- **SOURCE DOCUMENT**
=======

Connecting with your community to offer programs that interest them is a great way to demonstrate that your club genuinely cares about fulfilling the fitness aspirations of community members, but it is often challenging to determine what type of program is best suited to your club and your members. 

To help club owners and staff overcome this obstacle, Cathleen Garner, childcare and camp director at The Claremont Club, led a discussion at IHRSA 2016 on building “Programs with a Purpose: Implementing Successful Programs for Your Club & Community.” Throughout the presentation, attendees were able to share their innovative ideas on community outreach programs, learn from suggestions made by their peers, and gain insight on how to successfully implement these types of programs. 

During the session, attendees were tasked with answering three questions to help them determine the best community program offerings for their individual clubs: 

1. What is the best class offering for my community and my club? 

Consider your community. What are their needs? Would they rather work out in a group setting or participate in a more intimate personal training session? How many times a week or month would be best for them? 

Now consider your club. What are you hoping to accomplish by creating a new program? Are you looking to increase revenue, retention, or member satisfaction? Does your club have the necessary amenities to implement the program that you are considering? These are all questions that should be answered before you commit to a program.

=======

- **SUPPLIED MATERIAL**
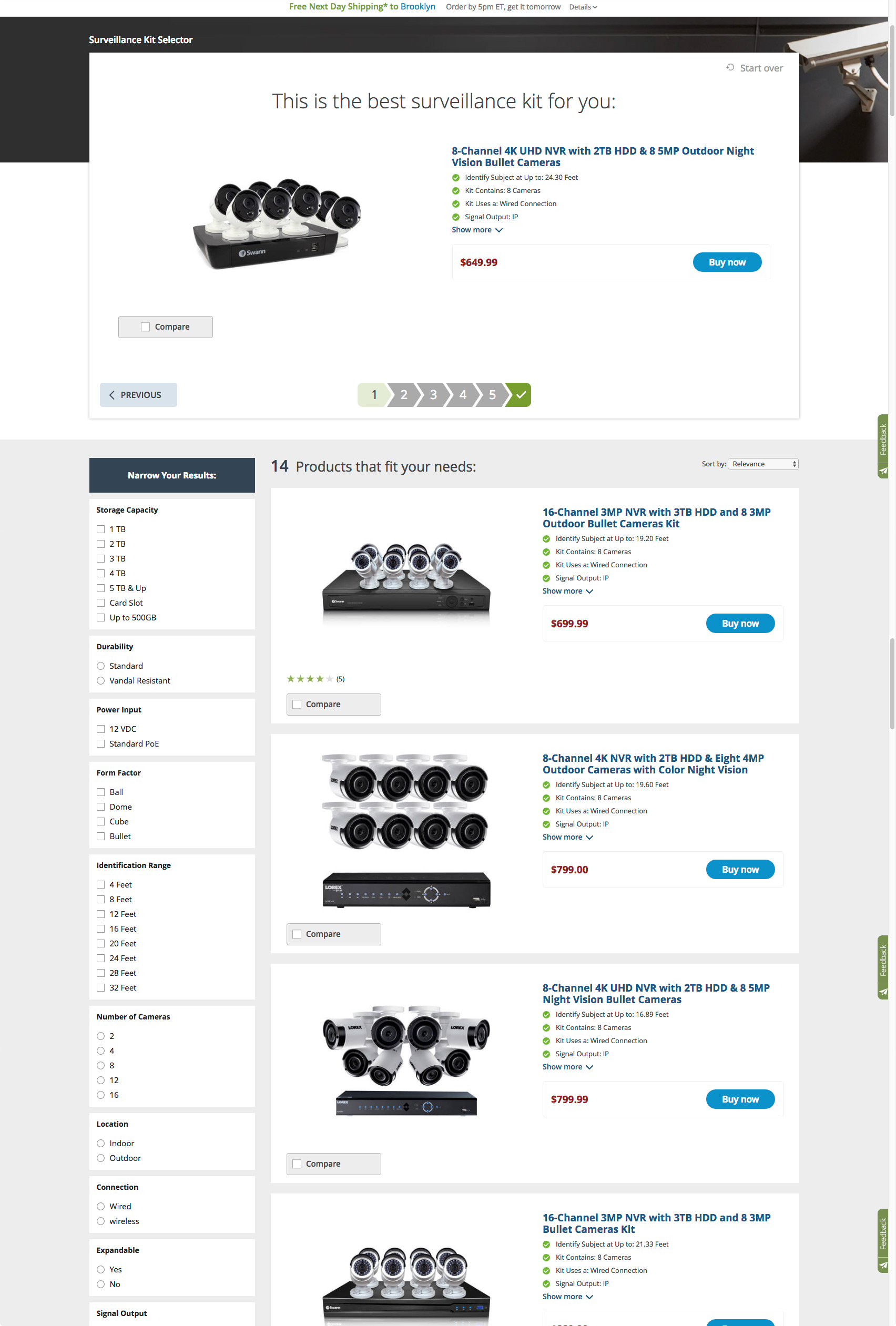Open 8-Channel 4K NVR Eight 4MP product link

=======

- **EXERCISE BRIEF**
Answer these questions using the community programs article:
(a) Who led the discussion at IHRSA 2016, and what was her role?
(b) How many questions were attendees tasked with answering during the session?
(c) What three things might a club want to increase by creating a new program?
Use only the community programs article when answering, not the data.

- **OUTPUT**
(a) Cathleen Garner, childcare and camp director at The Claremont Club.
(b) Three.
(c) Revenue, retention, or member satisfaction.